The way I have it now, I scrape the assets in a project. And then I find all the review links in a project. And then I go through and try to match them up. I would really love to just have a function tell me what assets belong with which review links. 

Any help would be appreciated! 
Nancy

Hiya!

I put together a code sample yesterday for scraping assets from review links. It’s not 100% what you’re looking for yet, but I think it’ll help you better understand what it will take.

One thing I might add later today is a “flattener” function to flatten the nested children here.

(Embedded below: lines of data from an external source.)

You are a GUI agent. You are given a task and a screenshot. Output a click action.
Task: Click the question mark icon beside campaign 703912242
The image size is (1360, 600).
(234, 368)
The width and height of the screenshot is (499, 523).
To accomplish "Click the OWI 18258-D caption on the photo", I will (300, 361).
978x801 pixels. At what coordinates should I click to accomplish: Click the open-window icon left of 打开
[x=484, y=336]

Unfortunately there is no way via our API to just “check” if a given asset belongs to any review links at this time.

from pprint import pprint
from frameioclient import FrameioClient
from typing import Dict, List

def scrape_review_link_data(
    client: FrameioClient,
    review_link_id: str,
) -> List[Dict]:
    """
    Takes an initialized client and an asset_id or project_id maybe representing a position in a directory tree.
    Recursively builds a list of review link data, maybe.  Returns a list of nested dicts.
    """
    full_asset_list = []

    review_link_root_assets = client.review_links.get_assets(review_link_id)

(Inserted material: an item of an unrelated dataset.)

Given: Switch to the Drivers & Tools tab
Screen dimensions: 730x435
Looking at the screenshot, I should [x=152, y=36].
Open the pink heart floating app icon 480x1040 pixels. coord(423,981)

    for folder in review_link_root_assets:
        temp_assets = client.helpers.get_assets_recursively(folder['asset_id'])
        for asset in temp_assets:
            full_asset_list.append(asset)

    for rev_lnk_asset in full_asset_list:
        # pprint(rev_lnk_asset)
        print(f"Type: {rev_lnk_asset['type']}, Name: {rev_lnk_asset['name']}")

if __name__ == "__main__":
    token = "[YOUR_TOKEN]"
    review_link_id = "62dee239-4678-d0db-9ae9-79a8e6e9eea4"

    client = FrameioClient(token)
    scrape_review_link_data(client, review_link_id)

If you’d like, you can grab some time with me via my Calendly to go over in more detail what it is you’re trying to achieve, and maybe I can help!

1 Like

Thanks again, Jeff.
This is slowly getting me there. I throw an error eventually with the “type” key and I think I’m missing the correct cutoff in my code. But for the theory for what I’m trying to accomplish, this helps out so much.